Feeding the Hungry
Jorge Velazquez was always looking for one more hungry soul to feed.
This was in the mid- 1990's. Mr. Velazquez, a deeply religious man from Puerto Rico, had founded a program to feed the homeless at his Seventh-day Adventist church, and commuting home to Spanish Harlem from a shipping job in a shoulder-pad factory, he would keep an eye out for the down and out, recalled his longtime friend Anthony Salcedo.
Mr. Velazquez and his wife, Consuelo, would cook big pots of rice and beans and stew, and on Saturdays, they would pile their four kids into the car, make the rounds of some of Manhattan's saddest spots and ladle out hot dinners. "I'd ask him where he found these people and he'd say, 'Coming home from work I saw someone walking around and I got out of my car and followed them to where they were,' " Mr. Salcedo said. "He was a very determined man."
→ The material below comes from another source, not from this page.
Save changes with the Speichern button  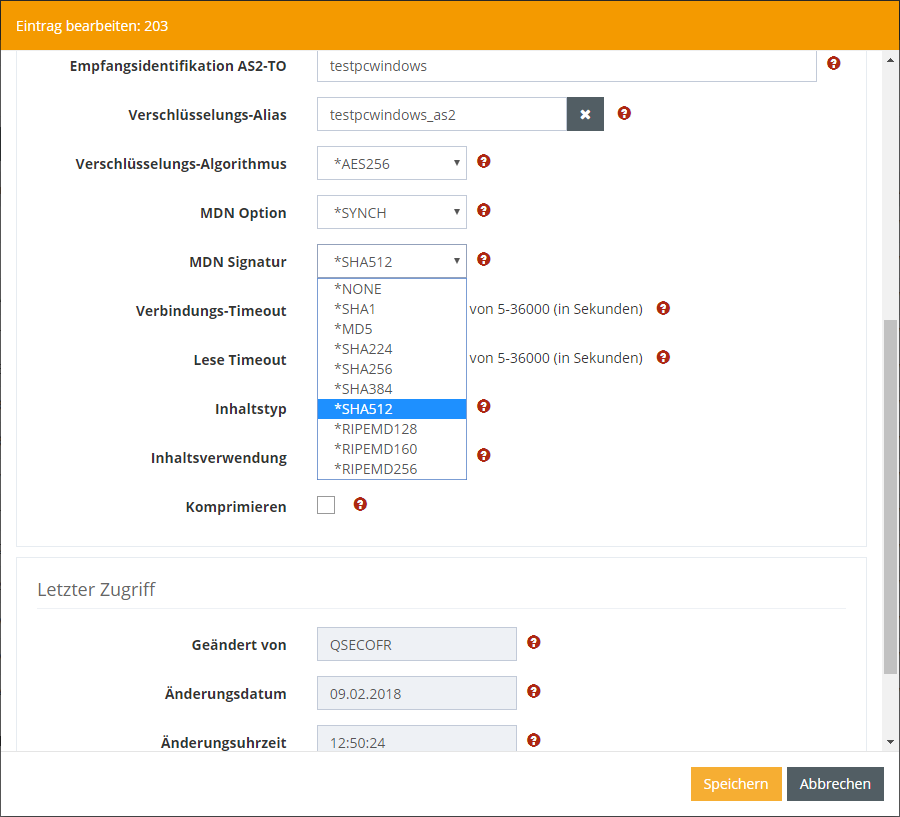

Determined to make things better for his family, Mr. Velazquez, 47, landed a job as a security guard for Morgan Stanley Dean Witter in the trade center in 1999, and he quickly worked his way up to security specialist. He had just bought a house in Passaic, N.J., and was moonlighting as a security guard to help pay for it. Now his family members are starting a program to feed the homeless at their local church.
Profile published in THE NEW YORK TIMES on October 28, 2001.